To answer the question for such a person, we must first ask ourselves what is the probability that the person has the disease. It is natural to think that it is larger than 1%, as the person has some reason to believe that he or she might have the disease. But how much larger?

This cannot be decided based on relative frequencies. The probability that a particular individual has the disease has to be based on a subjective opinion, and is therefore called a subjective probability. Some researchers insist that all probabilities must be relative frequencies, but subjective probabilities abound. The chance that a candidate wins the next election, the chance that a big earthquake will hit the Bay Area in the next decade, the chance that a particular country wins the next soccer World Cup: none of these are based on relative frequencies or long run frequencies. Each one contains a subjective element.

It is fine to work with subjective probabilities as long as you keep in mind that there will be a subjective element in your answer. Be aware also that different people can have different subjective probabilities of the same event. For example, the patient's subjective probability that he or she has the disease could be quite different from the doctor's subjective probability of the same event. Here we will work from the patient's point of view.

Suppose the patient assigned a number to his/her degree of uncertainty about whether he/she had the disease, before seeing the test result. This number is the patient's subjective prior probability of having the disease.

If that probability were 10%, then the probabilities on the left side of the tree diagram would change accordingly, with the 0.1 and 0.9 now interpreted as subjective probabilities:

tree diagram (disease 10 percent)

The change has a noticeable effect on the answer, as you can see by running the cell below.

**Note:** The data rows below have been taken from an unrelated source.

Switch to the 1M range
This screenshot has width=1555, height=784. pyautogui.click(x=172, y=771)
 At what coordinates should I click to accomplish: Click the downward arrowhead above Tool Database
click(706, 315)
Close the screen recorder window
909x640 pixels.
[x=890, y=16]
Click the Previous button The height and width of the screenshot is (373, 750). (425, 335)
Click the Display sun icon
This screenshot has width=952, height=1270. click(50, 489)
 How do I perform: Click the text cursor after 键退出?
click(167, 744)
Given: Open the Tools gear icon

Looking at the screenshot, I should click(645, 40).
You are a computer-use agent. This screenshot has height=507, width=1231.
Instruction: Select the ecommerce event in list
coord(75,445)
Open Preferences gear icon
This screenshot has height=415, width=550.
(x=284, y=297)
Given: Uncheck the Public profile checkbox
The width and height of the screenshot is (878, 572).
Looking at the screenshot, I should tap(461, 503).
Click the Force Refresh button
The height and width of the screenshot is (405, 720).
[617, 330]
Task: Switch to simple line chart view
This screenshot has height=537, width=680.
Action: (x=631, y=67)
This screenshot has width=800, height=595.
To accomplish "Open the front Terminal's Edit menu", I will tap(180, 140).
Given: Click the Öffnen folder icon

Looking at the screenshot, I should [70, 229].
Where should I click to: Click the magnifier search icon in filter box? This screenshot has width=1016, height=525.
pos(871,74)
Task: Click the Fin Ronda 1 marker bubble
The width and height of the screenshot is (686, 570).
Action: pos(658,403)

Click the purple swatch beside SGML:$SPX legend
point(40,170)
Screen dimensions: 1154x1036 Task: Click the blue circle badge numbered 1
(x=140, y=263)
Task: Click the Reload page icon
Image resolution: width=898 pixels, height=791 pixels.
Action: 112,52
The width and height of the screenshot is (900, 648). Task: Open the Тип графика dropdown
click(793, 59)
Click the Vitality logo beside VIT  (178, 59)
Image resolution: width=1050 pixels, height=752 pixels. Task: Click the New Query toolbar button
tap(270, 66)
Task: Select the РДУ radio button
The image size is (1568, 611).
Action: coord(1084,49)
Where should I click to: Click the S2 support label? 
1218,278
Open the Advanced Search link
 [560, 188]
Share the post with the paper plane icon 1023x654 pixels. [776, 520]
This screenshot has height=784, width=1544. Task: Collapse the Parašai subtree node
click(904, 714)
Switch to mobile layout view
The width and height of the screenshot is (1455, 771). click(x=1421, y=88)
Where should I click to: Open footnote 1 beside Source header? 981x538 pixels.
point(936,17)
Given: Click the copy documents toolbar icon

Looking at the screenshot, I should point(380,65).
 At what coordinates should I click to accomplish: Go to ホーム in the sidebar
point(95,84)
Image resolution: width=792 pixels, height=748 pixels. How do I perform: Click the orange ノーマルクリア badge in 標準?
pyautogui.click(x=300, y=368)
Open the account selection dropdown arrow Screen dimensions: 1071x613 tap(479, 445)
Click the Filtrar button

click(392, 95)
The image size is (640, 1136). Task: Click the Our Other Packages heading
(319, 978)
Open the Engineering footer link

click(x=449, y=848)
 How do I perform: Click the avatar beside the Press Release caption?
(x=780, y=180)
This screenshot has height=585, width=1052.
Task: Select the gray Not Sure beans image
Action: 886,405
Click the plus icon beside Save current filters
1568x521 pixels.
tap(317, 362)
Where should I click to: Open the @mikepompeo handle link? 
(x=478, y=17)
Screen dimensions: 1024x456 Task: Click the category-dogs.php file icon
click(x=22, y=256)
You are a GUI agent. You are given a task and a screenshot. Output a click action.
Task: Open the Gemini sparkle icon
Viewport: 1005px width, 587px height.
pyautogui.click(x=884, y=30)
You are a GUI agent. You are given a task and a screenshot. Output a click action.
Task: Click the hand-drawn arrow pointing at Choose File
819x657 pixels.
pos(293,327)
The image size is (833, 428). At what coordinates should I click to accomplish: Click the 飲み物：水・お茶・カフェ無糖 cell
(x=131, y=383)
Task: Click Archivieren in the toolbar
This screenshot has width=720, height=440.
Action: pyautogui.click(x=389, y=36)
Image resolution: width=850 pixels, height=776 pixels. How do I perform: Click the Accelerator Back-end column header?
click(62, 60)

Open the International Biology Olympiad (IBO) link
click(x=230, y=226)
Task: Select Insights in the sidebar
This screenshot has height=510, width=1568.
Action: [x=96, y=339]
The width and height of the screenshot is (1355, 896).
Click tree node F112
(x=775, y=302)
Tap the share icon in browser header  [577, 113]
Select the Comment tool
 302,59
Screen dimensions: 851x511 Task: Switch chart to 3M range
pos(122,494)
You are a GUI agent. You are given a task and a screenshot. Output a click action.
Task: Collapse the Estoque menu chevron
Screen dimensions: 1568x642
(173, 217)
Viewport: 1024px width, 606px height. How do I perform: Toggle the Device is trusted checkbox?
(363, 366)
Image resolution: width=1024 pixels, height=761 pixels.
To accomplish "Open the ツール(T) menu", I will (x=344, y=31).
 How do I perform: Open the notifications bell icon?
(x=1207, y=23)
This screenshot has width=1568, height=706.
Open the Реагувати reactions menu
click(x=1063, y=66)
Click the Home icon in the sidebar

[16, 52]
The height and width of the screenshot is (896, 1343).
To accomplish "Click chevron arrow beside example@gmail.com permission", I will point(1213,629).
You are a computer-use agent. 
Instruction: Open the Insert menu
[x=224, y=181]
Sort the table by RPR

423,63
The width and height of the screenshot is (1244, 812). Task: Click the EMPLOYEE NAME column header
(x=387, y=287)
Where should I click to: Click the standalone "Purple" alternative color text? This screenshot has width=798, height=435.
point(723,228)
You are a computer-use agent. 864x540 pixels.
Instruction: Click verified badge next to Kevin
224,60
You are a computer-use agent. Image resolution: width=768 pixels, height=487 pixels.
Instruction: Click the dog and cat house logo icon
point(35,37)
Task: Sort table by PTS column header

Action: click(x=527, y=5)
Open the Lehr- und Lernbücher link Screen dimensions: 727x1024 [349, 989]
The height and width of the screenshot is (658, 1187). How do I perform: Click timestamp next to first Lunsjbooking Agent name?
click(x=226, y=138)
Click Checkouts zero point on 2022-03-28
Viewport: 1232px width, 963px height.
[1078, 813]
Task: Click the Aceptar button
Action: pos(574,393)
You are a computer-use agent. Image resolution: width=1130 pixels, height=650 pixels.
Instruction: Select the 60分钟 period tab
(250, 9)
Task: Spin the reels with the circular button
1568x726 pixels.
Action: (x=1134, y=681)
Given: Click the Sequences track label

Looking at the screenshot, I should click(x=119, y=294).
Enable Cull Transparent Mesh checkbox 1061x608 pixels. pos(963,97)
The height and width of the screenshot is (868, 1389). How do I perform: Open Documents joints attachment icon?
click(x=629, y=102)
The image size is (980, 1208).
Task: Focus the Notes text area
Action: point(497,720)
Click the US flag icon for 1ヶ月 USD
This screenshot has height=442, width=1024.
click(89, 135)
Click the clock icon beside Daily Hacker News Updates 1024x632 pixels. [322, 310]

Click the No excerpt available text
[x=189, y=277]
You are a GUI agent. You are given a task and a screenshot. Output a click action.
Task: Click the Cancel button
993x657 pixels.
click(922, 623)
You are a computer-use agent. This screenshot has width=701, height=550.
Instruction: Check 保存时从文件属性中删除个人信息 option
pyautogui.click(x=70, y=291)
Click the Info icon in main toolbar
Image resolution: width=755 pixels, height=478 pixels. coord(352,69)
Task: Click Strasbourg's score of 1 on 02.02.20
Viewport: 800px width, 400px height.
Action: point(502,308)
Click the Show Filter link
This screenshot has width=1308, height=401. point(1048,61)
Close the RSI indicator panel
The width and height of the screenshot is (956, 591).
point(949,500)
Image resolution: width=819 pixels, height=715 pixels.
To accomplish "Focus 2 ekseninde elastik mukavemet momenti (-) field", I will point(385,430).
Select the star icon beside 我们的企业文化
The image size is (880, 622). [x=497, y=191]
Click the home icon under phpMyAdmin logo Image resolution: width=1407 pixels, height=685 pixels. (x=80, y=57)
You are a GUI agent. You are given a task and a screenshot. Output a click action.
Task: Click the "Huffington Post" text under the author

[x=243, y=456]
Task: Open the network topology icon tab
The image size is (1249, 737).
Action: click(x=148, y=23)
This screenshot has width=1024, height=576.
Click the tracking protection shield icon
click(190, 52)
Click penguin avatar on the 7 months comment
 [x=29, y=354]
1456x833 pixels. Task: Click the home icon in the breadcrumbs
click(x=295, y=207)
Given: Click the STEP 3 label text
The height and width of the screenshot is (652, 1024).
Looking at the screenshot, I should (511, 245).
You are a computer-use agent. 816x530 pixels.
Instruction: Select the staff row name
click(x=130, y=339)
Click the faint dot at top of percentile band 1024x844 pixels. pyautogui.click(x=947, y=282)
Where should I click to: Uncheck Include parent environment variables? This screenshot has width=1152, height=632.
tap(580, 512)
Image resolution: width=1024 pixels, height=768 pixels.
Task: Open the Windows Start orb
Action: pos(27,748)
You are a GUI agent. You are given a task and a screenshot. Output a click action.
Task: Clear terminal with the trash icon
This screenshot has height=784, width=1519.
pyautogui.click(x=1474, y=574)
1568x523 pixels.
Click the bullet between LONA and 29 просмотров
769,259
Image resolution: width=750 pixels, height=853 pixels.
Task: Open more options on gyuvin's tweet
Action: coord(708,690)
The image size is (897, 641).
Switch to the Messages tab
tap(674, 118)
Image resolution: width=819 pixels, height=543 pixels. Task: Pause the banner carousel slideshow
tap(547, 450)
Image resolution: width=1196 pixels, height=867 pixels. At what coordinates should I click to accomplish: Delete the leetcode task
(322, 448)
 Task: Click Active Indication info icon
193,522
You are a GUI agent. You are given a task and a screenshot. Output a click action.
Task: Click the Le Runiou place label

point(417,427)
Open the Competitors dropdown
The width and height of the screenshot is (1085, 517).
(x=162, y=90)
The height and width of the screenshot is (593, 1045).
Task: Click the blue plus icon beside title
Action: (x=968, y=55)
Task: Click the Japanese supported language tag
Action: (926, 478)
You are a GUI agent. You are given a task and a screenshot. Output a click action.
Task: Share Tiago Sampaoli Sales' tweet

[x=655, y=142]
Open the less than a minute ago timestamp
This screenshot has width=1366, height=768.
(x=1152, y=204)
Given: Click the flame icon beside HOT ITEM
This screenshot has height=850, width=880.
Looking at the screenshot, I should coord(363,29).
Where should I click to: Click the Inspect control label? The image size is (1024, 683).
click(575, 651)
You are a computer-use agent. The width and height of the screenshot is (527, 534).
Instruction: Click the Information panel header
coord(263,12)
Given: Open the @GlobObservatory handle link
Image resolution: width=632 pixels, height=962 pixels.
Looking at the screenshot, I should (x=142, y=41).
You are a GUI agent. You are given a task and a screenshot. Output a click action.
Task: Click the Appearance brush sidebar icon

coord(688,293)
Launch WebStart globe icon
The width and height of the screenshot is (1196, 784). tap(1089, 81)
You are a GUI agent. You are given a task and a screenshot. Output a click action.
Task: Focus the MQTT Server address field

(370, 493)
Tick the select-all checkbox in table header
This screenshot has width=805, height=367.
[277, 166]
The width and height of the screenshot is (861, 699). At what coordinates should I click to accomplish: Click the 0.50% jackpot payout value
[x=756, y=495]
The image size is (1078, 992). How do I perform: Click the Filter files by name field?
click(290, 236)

# Subjective prior probability of 10% that the person has the disease

# By Bayes' Rule:
# Chance that the person has the disease, given that test was +

(0.1*0.99)/(0.1*0.99 + 0.9*0.005)
0.9565217391304347

If the patient's prior probability of having the disease is 10%, then after a positive test result the patient must update that probability to over 95%. This updated probability is called a posterior probability. It is calculated after learning the test result.

If the patient's prior probability of havng the disease is 50%, then the result changes yet again.

tree diagram (disease 50 percent)

# Subjective prior probability of 50% that the person has the disease

# By Bayes' Rule: 
# Chance that the person has the disease, given that test was +

(0.5*0.99)/(0.5*0.99 + 0.5*0.005)
0.9949748743718593

Starting out with a 50-50 subjective chance of having the disease, the patient must update that chance to about 99.5% after getting a positive test result.

Computational Note. In the calculation above, the factor of 0.5 is common to all the terms and cancels out. Hence arithmetically it is the same as a calculation where the prior probabilities are apparently missing:

0.99/(0.99 + 0.005)
0.9949748743718593

But in fact, they are not missing. They have just canceled out. When the prior probabilities are not all equal, then they are all visible in the calculation as we have seen earlier.

In machine learning applications such as spam detection, Bayes' Rule is used to update probabilities of messages being spam, based on new messages being labeled Spam or Not Spam. You will need more advanced mathematics to carry out all the calculations. But the fundamental method is the same as what you have seen in this section.